At this moment default json api has no resource path too. I have just one question: is this the same reason for no resource addresses in json service response (available on /api/jsonws)? Sorry but in this form, default json api is not useful for sharing content e.g. for mobile.

Thanks for the article. how to do that with velocity? I have an asset publisher ADT that I want to move it to 7.1.

 

I use to write:            

 

#set ($banner_image_val = $banner_image.selectSingleNode($root_element).getStringValue())

 

and I get the URL for the image. now I get:

 

{"groupId":"20126","name":"DXP.jpeg","alt":"","title":"DXP.jpeg","type":"document","uuid":"313d1448-fcb0-1735-03c9-795ae17d8331","fileEntryId":"48416","resourcePrimKey":"48566"}

Here is a snippet to get the url in a Freemarker ADT: https://bitbucket.org/snippets/mrg3kko/pebq6x/liferay-71-adt-get-download-url-for-a

Dear Erik,

Thank you so much for this snippet. Coming from 6.2 to 7.3 hit me hard. I couldn't find any example like that in the LifeRay documentation for days. I owe you a beer.

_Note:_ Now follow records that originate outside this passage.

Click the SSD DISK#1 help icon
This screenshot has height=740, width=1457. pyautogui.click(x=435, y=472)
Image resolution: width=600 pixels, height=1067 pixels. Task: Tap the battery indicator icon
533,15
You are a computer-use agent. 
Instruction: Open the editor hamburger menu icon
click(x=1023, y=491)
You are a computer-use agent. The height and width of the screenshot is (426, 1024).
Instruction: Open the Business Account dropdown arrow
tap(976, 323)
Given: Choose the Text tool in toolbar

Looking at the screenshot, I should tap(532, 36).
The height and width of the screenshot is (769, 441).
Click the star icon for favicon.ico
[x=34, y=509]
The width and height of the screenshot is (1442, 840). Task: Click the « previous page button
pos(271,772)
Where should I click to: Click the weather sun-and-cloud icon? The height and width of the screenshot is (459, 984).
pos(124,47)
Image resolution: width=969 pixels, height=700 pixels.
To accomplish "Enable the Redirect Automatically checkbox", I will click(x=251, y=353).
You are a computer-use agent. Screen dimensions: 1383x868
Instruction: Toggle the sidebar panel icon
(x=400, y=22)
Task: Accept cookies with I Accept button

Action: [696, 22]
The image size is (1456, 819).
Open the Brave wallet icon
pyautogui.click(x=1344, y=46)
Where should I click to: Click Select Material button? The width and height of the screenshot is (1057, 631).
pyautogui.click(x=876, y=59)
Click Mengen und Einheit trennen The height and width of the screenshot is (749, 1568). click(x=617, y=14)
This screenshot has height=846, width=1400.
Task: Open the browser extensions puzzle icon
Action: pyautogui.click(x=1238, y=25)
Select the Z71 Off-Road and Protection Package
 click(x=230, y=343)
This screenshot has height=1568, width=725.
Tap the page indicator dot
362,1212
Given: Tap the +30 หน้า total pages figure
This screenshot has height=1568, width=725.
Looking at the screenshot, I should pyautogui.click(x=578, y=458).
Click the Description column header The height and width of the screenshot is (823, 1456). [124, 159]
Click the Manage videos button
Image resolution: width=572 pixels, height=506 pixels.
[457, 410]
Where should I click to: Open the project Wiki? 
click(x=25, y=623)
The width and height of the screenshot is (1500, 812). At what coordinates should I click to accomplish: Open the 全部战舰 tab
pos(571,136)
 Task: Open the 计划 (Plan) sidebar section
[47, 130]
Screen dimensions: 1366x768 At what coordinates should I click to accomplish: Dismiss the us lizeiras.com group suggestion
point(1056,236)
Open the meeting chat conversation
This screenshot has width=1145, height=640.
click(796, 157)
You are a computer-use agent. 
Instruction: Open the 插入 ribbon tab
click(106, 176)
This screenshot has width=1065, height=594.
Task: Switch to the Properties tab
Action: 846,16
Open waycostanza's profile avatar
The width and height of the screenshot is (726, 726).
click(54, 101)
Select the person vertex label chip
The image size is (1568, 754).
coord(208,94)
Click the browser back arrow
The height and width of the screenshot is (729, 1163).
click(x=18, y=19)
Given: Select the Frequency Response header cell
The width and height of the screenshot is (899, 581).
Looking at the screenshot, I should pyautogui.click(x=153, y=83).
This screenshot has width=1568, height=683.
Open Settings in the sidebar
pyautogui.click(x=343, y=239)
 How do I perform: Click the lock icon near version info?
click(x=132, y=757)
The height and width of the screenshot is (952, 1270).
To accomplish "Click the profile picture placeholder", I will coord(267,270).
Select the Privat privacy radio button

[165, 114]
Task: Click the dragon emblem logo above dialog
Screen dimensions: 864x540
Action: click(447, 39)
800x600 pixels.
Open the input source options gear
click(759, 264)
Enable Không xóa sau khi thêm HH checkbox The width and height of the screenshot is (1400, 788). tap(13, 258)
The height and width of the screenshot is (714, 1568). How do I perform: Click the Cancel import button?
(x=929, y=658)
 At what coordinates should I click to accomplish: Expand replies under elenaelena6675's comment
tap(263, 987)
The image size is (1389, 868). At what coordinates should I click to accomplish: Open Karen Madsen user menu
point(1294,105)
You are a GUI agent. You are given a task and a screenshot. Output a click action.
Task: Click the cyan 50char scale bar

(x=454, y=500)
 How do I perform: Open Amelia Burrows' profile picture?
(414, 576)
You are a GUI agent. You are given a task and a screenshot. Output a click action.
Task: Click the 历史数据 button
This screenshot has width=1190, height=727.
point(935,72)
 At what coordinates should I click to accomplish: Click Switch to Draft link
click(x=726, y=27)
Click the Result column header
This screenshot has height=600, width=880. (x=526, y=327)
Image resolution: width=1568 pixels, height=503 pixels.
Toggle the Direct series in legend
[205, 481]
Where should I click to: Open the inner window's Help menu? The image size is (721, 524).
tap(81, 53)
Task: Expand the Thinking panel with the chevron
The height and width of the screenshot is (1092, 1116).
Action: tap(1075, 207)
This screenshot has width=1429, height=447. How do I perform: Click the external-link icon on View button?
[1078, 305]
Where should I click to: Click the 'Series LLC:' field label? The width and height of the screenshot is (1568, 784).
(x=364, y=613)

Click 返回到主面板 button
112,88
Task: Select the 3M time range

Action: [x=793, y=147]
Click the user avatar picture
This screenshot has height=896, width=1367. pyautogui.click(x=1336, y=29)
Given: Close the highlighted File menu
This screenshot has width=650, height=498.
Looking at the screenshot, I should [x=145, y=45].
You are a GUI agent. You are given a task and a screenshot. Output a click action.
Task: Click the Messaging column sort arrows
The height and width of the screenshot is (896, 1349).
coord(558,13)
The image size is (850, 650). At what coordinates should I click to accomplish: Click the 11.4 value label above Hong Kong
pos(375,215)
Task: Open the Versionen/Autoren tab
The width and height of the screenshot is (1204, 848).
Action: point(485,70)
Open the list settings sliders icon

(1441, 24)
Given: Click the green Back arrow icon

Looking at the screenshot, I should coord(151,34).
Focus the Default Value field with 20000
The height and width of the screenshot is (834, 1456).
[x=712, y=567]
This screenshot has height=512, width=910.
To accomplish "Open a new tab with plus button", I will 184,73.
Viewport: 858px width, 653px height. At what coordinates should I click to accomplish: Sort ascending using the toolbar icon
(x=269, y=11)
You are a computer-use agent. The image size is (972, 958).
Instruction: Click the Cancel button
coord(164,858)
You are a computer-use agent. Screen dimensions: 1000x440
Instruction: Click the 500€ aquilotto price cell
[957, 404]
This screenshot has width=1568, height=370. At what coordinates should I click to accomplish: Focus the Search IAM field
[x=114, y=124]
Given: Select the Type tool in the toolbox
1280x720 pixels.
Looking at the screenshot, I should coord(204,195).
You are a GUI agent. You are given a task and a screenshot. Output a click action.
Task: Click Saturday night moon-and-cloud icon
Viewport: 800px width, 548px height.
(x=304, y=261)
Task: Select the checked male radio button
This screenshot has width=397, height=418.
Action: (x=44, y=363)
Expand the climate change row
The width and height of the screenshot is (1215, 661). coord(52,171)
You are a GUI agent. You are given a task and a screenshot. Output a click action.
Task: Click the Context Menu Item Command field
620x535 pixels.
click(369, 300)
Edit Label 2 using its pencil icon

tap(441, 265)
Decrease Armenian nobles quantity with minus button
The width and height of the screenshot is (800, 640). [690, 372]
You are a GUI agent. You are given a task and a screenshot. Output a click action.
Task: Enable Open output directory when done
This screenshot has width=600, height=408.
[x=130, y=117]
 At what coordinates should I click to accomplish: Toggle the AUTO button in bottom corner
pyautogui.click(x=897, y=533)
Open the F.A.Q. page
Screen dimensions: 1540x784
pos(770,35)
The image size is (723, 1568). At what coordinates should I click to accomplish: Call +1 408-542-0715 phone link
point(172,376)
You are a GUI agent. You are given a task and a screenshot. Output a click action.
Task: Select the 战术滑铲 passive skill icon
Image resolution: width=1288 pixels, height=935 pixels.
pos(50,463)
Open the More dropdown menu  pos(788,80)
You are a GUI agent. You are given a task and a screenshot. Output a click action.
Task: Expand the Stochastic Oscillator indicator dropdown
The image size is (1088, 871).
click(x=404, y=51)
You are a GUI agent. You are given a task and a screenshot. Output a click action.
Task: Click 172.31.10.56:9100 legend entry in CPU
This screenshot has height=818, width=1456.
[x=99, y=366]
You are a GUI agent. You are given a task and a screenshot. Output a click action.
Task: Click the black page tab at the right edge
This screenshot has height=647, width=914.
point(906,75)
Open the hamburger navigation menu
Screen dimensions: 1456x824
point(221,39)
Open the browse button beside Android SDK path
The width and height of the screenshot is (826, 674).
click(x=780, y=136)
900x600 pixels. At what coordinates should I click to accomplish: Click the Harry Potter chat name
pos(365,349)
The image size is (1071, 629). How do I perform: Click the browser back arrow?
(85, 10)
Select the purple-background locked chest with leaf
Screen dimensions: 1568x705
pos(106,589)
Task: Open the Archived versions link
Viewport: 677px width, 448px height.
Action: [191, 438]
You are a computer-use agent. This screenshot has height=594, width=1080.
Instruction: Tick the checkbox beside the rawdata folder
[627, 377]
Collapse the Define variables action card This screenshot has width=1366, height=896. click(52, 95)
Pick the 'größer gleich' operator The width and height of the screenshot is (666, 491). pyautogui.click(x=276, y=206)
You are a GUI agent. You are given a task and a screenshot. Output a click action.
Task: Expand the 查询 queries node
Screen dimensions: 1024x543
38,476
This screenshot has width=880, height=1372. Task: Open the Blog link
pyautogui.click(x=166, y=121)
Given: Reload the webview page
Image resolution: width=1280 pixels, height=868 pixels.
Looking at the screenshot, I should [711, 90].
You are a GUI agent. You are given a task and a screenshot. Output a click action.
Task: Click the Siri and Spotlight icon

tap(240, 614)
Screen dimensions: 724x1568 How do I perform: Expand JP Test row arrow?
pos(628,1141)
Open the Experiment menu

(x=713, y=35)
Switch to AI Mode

For those who are struggling like me, do not forget to remove the serviceLocator from the restricted variables in Control Panel > Configuration > System settings > Platform > Template Engine

 

I guess this also has to do with why when using document-library fields in freemarker, that .data no longer returns the URL?  .getData() does, but unfortunately we are using the .data syntax which used to work before

Great! It took a few hours analyzing what was the best way to replace this part. Thanks Pavel for the solution and for the information provided about the change. Some of us have encountered these types of problems in upgrade 6.2 > 7.2 I think that what Olaf says about inform in javadoc is a very good idea.